Role of the Federal Republic of Germany
The Federal Republic of Germany played an active role in drawing up the Statute. Together with a group of like-minded countries it has worked assiduously for an effective, functional, independent and thus credible International Criminal Court.
The German law enacting the Statute received the consent of the Bundestag and Bundesrat in the autumn of 2000 and, once Article 16 of the Basic Law had been amended to allow German nationals to be handed over to the court, was passed on 4 December 2000 and published in the Federal Law Gazette. On 11 December 2000 the instrument of ratification was deposited in New York by the Permanent Representative of the Federal Republic of Germany to the United Nations. The Federal Republic of Germany is thus now bound by the Statute. Germany is the ICC's largest contributor after Japan and also contributes voluntary payments to the Court’s Trust Fund for Victims.

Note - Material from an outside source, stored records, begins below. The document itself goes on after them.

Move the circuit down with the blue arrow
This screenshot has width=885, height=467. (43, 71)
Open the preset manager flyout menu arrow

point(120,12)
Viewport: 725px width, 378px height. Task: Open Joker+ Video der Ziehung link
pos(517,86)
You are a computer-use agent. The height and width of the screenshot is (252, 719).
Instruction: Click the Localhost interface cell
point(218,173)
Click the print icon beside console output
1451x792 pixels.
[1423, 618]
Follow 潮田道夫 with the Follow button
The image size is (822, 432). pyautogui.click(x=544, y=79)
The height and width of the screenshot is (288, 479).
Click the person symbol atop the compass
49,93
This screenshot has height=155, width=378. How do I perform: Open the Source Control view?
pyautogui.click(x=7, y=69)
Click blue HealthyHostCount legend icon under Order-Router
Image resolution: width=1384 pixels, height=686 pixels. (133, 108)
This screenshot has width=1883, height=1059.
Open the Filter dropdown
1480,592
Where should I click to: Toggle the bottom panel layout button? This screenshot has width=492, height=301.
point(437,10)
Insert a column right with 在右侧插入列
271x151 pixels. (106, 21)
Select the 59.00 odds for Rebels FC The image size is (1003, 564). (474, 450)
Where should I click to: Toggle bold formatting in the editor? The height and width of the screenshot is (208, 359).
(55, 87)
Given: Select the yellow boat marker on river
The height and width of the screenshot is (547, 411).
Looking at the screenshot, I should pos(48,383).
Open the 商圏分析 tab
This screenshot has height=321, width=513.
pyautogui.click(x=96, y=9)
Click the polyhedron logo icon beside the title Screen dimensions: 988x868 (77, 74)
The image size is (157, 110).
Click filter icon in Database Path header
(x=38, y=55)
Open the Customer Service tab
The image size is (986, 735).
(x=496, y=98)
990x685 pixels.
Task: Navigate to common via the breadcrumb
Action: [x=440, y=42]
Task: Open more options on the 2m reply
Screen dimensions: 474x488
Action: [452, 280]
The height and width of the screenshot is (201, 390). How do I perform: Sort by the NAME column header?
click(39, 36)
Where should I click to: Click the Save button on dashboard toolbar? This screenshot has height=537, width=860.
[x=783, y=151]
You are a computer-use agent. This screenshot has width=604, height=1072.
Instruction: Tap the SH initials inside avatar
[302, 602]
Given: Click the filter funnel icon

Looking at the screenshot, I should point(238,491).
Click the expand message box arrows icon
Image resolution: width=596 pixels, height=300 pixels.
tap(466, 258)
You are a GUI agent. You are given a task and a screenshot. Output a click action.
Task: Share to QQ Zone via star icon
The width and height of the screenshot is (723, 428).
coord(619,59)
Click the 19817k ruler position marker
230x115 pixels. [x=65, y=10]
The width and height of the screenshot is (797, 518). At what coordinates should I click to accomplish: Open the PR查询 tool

In parallel thereto, work began on the bill of a German law implementing the Rome Statute which governs the details of cooperation between the German courts and authorities and the International Criminal Court, as well as on a draft Code of Crimes against International Law that transposes the crimes defined in the Statute into German criminal law. Both bills passed through Parliament in the spring of 2002 and entered into force on 1 July 2002.
Translations of the Code of Crimes against International Law (CCAIL) in Arabic, Chinese, English, French, Greek, Russian, Portuguese and Spanish are available on the website of the Max Planck Institute for Foreign and International Criminal Law, Freiburg. In addition, translations of the law governing cooperation between the German courts and the ICC can be found on Göttingen University’s website.
The Federal Republic of Germany also contributed significantly to the success of the first Review Conference on the Rome Statute held in Kampala from 31 May to 11 June 2010.
By depositing its instruments of acceptance in New York, the Federal Republic of Germany ratified the amendments agreed upon by the States Parties at the Review Conference, in particular the agreement on the crime of aggression, on 3 June 2013. The Federal Republic of Germany is one of the first States Parties to have ratified these historic amendments.
The German Government will continue to do its utmost to ensure that the ICC can work as effectively as possible and that it receives broad support from the international community. The German Government is convinced that the Court plays an effective role in the quest for greater justice and in the fight against the impunity with which the most serious crimes affecting the international community as a whole can be committed and that it has increasingly gained universal importance and acceptance as a world criminal court.